[Saved entries]
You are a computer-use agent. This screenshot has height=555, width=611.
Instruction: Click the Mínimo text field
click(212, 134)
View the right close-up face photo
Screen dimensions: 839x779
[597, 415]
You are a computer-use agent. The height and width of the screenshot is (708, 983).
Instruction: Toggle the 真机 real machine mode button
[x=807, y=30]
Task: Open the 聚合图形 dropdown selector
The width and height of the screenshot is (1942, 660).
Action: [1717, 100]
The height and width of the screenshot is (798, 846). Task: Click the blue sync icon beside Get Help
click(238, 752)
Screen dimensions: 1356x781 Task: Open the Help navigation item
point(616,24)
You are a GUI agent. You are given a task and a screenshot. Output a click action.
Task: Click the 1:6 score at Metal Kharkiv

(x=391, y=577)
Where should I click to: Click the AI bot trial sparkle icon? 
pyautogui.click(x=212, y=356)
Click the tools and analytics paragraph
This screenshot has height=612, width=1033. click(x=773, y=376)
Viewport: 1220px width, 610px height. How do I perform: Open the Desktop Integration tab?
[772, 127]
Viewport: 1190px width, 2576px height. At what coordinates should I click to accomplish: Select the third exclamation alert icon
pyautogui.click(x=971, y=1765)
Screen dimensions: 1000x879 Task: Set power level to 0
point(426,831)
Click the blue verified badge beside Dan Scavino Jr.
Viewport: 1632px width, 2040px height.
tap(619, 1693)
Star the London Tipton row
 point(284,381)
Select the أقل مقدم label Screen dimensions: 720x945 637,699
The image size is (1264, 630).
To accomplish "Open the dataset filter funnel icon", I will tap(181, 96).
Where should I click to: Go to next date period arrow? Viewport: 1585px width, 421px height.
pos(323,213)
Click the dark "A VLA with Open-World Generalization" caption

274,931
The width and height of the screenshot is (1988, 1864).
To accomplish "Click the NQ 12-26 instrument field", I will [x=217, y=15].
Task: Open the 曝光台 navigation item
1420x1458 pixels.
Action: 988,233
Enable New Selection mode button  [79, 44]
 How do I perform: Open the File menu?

## Assignment
Every record above should be copied exactly.

## Your response
You are a computer-use agent. This screenshot has height=555, width=611.
Instruction: Click the Mínimo text field
click(212, 134)
View the right close-up face photo
Screen dimensions: 839x779
[597, 415]
You are a computer-use agent. The height and width of the screenshot is (708, 983).
Instruction: Toggle the 真机 real machine mode button
[x=807, y=30]
Task: Open the 聚合图形 dropdown selector
The width and height of the screenshot is (1942, 660).
Action: [1717, 100]
The height and width of the screenshot is (798, 846). Task: Click the blue sync icon beside Get Help
click(238, 752)
Screen dimensions: 1356x781 Task: Open the Help navigation item
point(616,24)
You are a GUI agent. You are given a task and a screenshot. Output a click action.
Task: Click the 1:6 score at Metal Kharkiv

(x=391, y=577)
Where should I click to: Click the AI bot trial sparkle icon? 
pyautogui.click(x=212, y=356)
Click the tools and analytics paragraph
This screenshot has height=612, width=1033. click(x=773, y=376)
Viewport: 1220px width, 610px height. How do I perform: Open the Desktop Integration tab?
[772, 127]
Viewport: 1190px width, 2576px height. At what coordinates should I click to accomplish: Select the third exclamation alert icon
pyautogui.click(x=971, y=1765)
Screen dimensions: 1000x879 Task: Set power level to 0
point(426,831)
Click the blue verified badge beside Dan Scavino Jr.
Viewport: 1632px width, 2040px height.
tap(619, 1693)
Star the London Tipton row
 point(284,381)
Select the أقل مقدم label Screen dimensions: 720x945 637,699
The image size is (1264, 630).
To accomplish "Open the dataset filter funnel icon", I will tap(181, 96).
Where should I click to: Go to next date period arrow? Viewport: 1585px width, 421px height.
pos(323,213)
Click the dark "A VLA with Open-World Generalization" caption

274,931
The width and height of the screenshot is (1988, 1864).
To accomplish "Click the NQ 12-26 instrument field", I will [x=217, y=15].
Task: Open the 曝光台 navigation item
1420x1458 pixels.
Action: 988,233
Enable New Selection mode button  [79, 44]
 How do I perform: Open the File menu?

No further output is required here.